** Dataset excerpts **
━━━━━━━━
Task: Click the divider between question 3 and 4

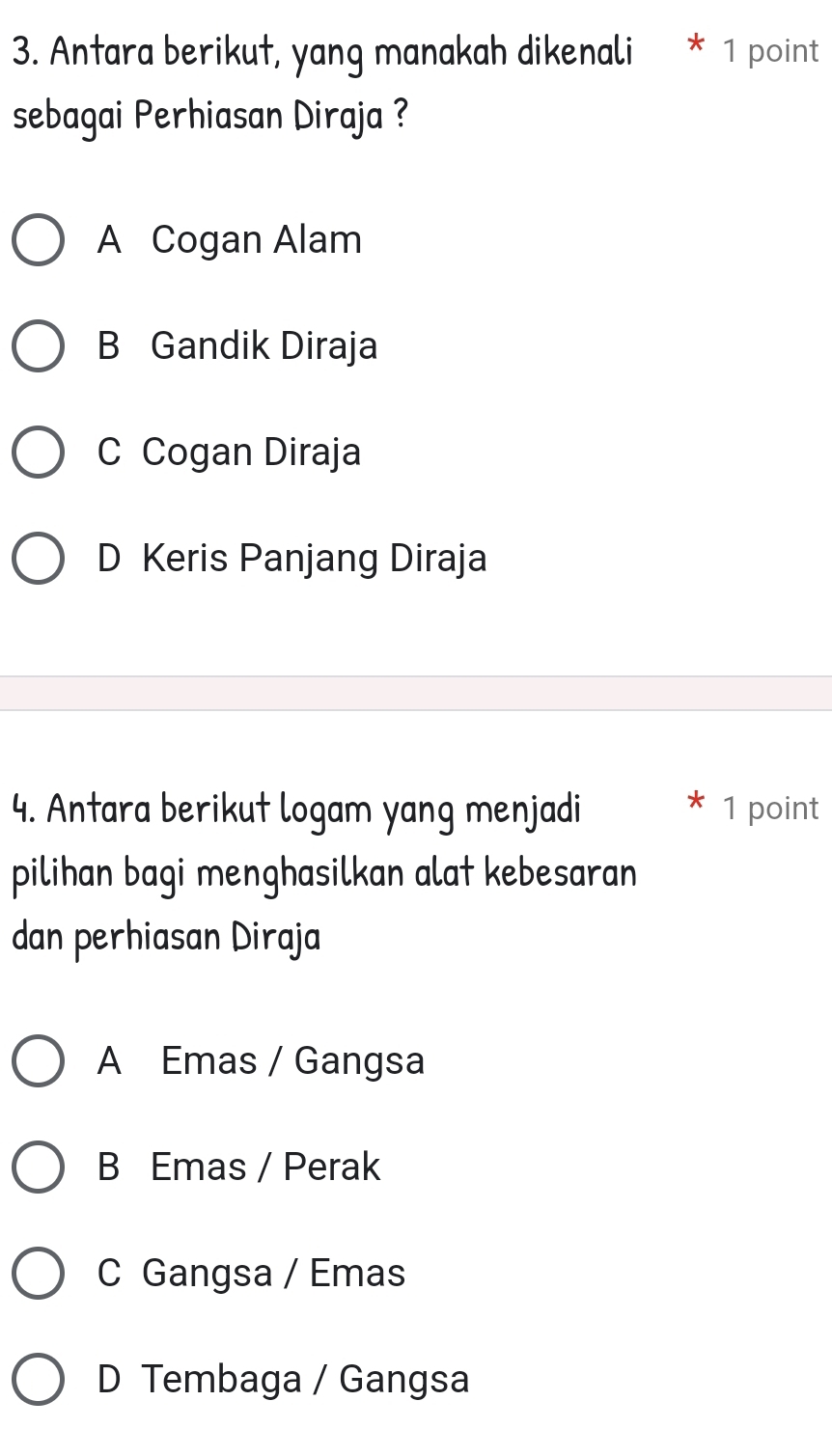Action: coord(416,691)
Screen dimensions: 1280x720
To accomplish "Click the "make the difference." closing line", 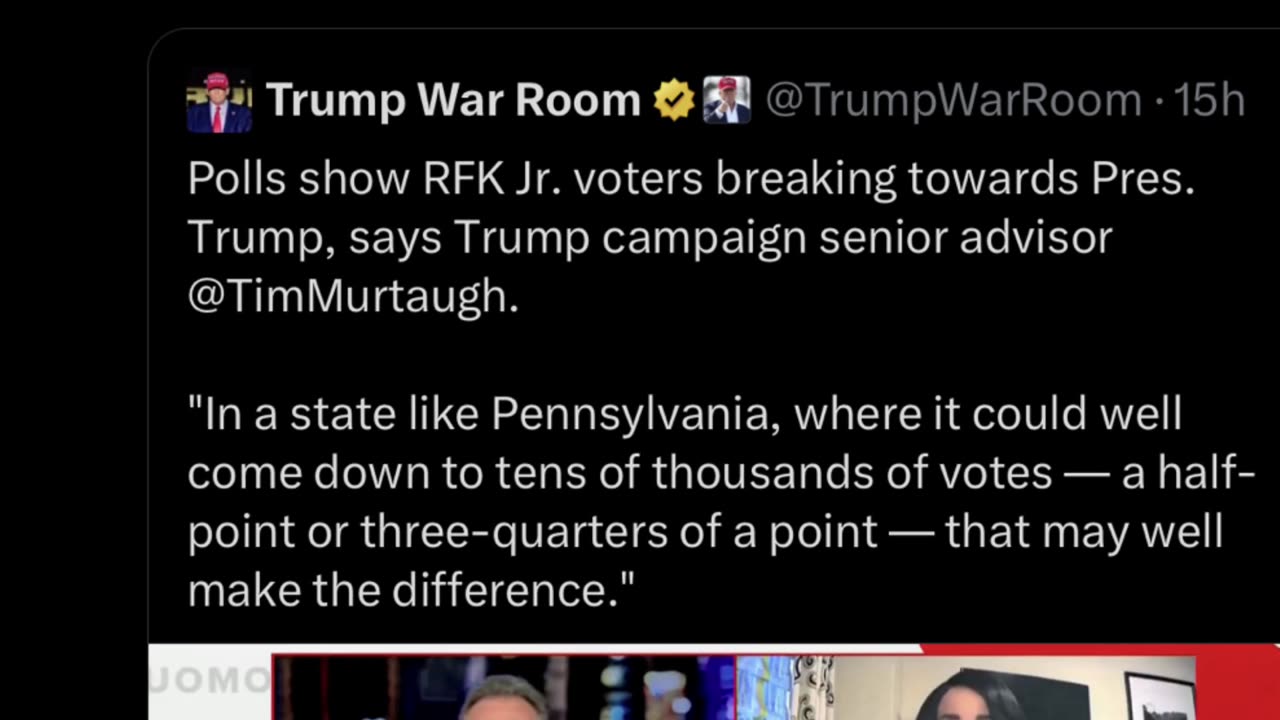I will (x=411, y=590).
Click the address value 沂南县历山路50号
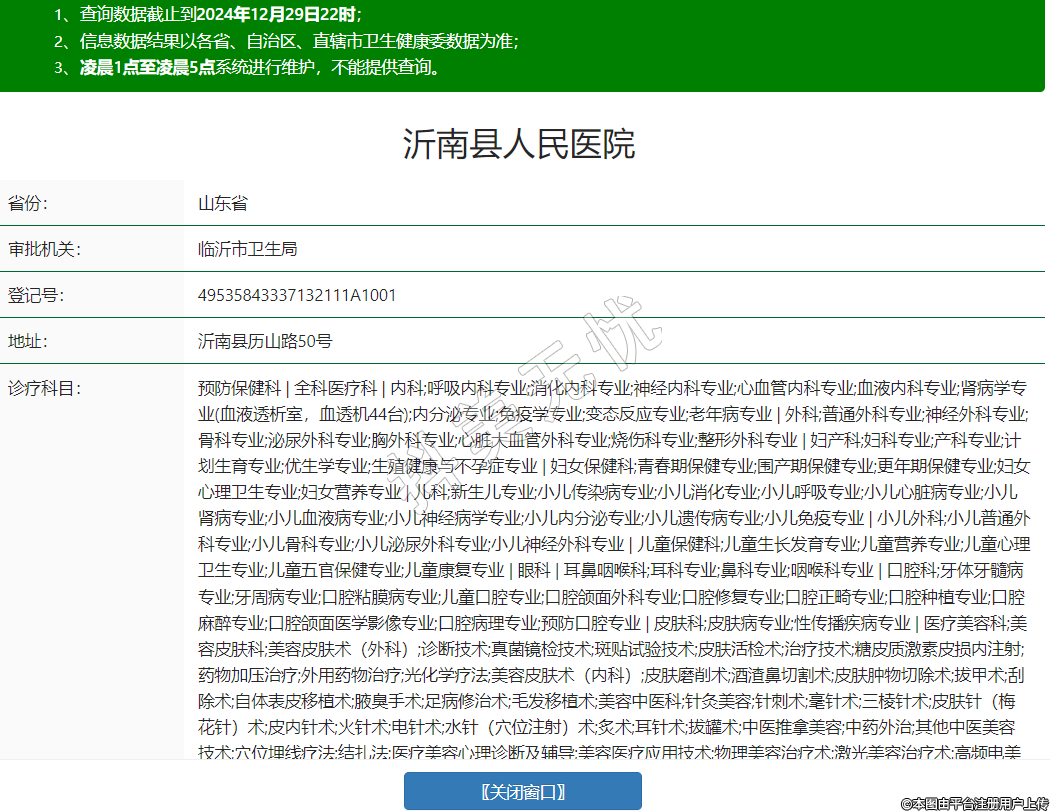Screen dimensions: 1050x811 click(265, 341)
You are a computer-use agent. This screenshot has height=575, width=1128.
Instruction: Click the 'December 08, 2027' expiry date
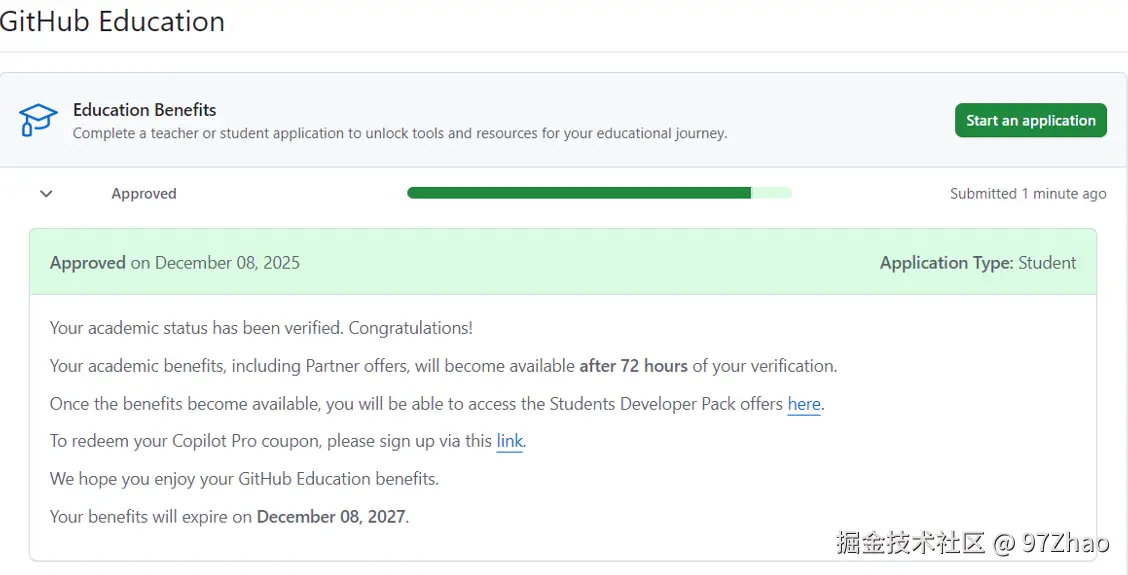331,517
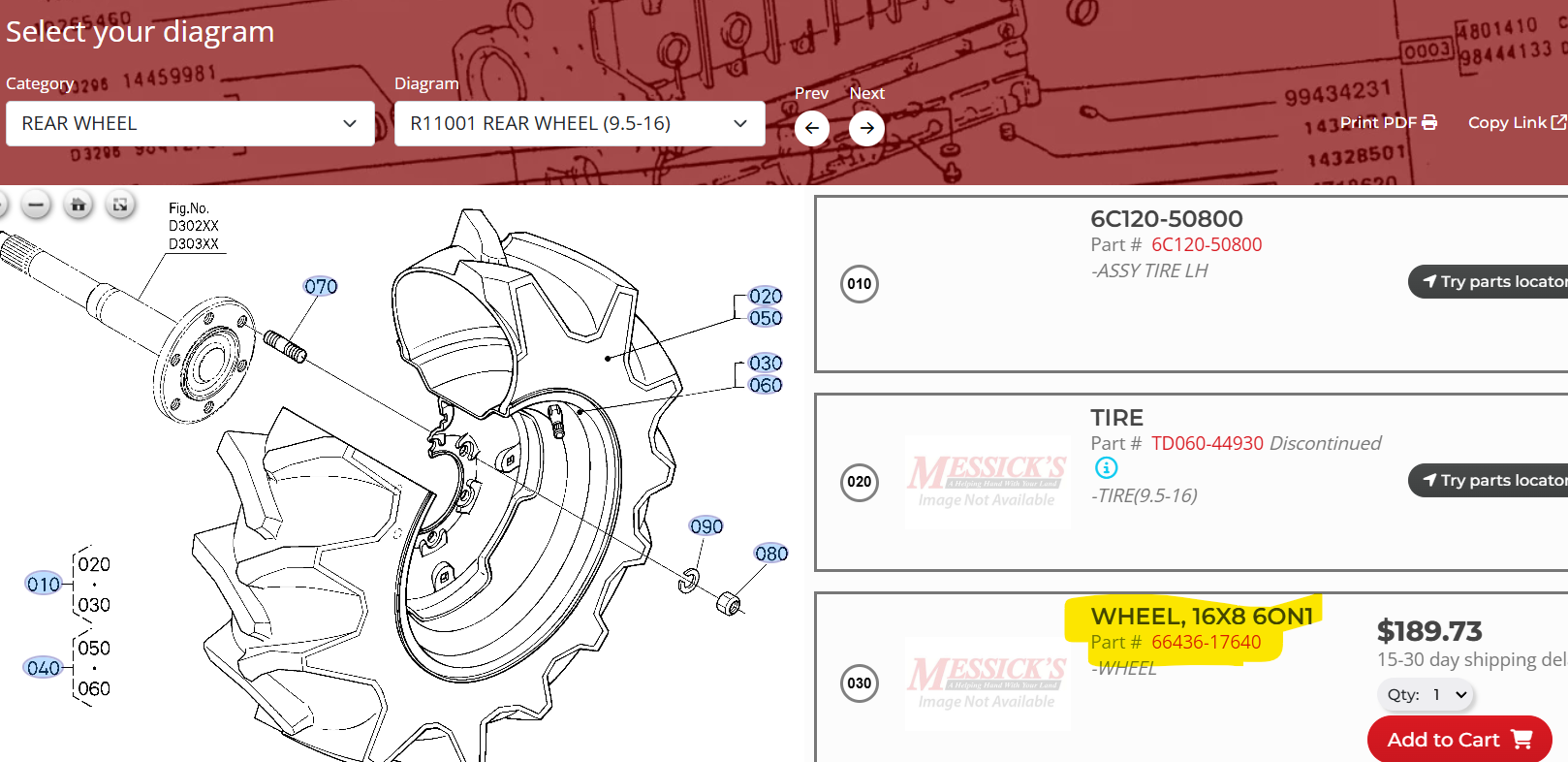The width and height of the screenshot is (1568, 762).
Task: Open the Category dropdown REAR WHEEL
Action: (190, 124)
━━━━━━━━
** What you are asked to do **
Only the lines from the line with "You are a computer-use" to the end of the records should be repeated, exactly and without pictures.

** Result for this exercise **
You are a computer-use agent. This screenshot has height=575, width=1128.
Instruction: Click the 'December 08, 2027' expiry date
331,517
The width and height of the screenshot is (1568, 762).
Task: Open the Category dropdown REAR WHEEL
Action: (190, 124)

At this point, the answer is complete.